Records:
---+---

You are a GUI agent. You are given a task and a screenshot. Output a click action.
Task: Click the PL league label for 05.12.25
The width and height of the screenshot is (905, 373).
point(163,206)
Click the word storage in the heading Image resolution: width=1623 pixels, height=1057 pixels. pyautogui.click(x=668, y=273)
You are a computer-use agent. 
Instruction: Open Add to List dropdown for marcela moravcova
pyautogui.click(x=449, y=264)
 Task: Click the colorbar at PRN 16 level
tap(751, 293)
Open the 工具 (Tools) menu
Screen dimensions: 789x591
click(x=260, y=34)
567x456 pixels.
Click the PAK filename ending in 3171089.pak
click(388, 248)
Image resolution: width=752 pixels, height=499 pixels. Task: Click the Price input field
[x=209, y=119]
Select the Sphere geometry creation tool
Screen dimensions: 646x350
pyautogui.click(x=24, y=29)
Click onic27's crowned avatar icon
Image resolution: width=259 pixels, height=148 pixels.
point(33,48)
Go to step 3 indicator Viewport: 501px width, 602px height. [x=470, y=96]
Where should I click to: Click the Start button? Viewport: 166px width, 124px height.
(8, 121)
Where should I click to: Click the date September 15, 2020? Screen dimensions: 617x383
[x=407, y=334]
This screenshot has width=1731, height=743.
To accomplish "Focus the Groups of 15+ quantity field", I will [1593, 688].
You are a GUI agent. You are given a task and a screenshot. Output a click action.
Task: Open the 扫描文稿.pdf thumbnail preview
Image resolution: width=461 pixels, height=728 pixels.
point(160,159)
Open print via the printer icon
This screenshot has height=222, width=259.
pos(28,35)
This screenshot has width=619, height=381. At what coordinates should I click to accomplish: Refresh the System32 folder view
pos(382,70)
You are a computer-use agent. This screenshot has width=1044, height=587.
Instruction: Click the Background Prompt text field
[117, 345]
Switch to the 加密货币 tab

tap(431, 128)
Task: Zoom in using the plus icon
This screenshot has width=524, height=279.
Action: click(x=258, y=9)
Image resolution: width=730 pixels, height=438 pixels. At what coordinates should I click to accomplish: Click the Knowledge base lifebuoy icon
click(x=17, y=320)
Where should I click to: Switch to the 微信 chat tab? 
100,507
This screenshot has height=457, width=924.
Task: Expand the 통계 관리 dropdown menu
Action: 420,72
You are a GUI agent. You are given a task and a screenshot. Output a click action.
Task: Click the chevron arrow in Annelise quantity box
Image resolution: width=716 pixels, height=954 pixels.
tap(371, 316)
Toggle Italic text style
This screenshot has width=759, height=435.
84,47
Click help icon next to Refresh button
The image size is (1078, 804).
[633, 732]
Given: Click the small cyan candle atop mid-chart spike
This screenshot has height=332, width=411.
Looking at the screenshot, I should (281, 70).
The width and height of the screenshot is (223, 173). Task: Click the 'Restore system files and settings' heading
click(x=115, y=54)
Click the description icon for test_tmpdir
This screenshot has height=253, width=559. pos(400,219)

---+---

Exercise requirements: Write the material above out in full, exactly as it reads.

Result below:
You are a GUI agent. You are given a task and a screenshot. Output a click action.
Task: Click the PL league label for 05.12.25
The width and height of the screenshot is (905, 373).
point(163,206)
Click the word storage in the heading Image resolution: width=1623 pixels, height=1057 pixels. pyautogui.click(x=668, y=273)
You are a computer-use agent. 
Instruction: Open Add to List dropdown for marcela moravcova
pyautogui.click(x=449, y=264)
 Task: Click the colorbar at PRN 16 level
tap(751, 293)
Open the 工具 (Tools) menu
Screen dimensions: 789x591
click(x=260, y=34)
567x456 pixels.
Click the PAK filename ending in 3171089.pak
click(388, 248)
Image resolution: width=752 pixels, height=499 pixels. Task: Click the Price input field
[x=209, y=119]
Select the Sphere geometry creation tool
Screen dimensions: 646x350
pyautogui.click(x=24, y=29)
Click onic27's crowned avatar icon
Image resolution: width=259 pixels, height=148 pixels.
point(33,48)
Go to step 3 indicator Viewport: 501px width, 602px height. [x=470, y=96]
Where should I click to: Click the Start button? Viewport: 166px width, 124px height.
(8, 121)
Where should I click to: Click the date September 15, 2020? Screen dimensions: 617x383
[x=407, y=334]
This screenshot has width=1731, height=743.
To accomplish "Focus the Groups of 15+ quantity field", I will [1593, 688].
You are a GUI agent. You are given a task and a screenshot. Output a click action.
Task: Open the 扫描文稿.pdf thumbnail preview
Image resolution: width=461 pixels, height=728 pixels.
point(160,159)
Open print via the printer icon
This screenshot has height=222, width=259.
pos(28,35)
This screenshot has width=619, height=381. At what coordinates should I click to accomplish: Refresh the System32 folder view
pos(382,70)
You are a computer-use agent. This screenshot has width=1044, height=587.
Instruction: Click the Background Prompt text field
[117, 345]
Switch to the 加密货币 tab

tap(431, 128)
Task: Zoom in using the plus icon
This screenshot has width=524, height=279.
Action: click(x=258, y=9)
Image resolution: width=730 pixels, height=438 pixels. At what coordinates should I click to accomplish: Click the Knowledge base lifebuoy icon
click(x=17, y=320)
Where should I click to: Switch to the 微信 chat tab? 
100,507
This screenshot has height=457, width=924.
Task: Expand the 통계 관리 dropdown menu
Action: 420,72
You are a GUI agent. You are given a task and a screenshot. Output a click action.
Task: Click the chevron arrow in Annelise quantity box
Image resolution: width=716 pixels, height=954 pixels.
tap(371, 316)
Toggle Italic text style
This screenshot has width=759, height=435.
84,47
Click help icon next to Refresh button
The image size is (1078, 804).
[633, 732]
Given: Click the small cyan candle atop mid-chart spike
This screenshot has height=332, width=411.
Looking at the screenshot, I should (281, 70).
The width and height of the screenshot is (223, 173). Task: Click the 'Restore system files and settings' heading
click(x=115, y=54)
Click the description icon for test_tmpdir
This screenshot has height=253, width=559. pos(400,219)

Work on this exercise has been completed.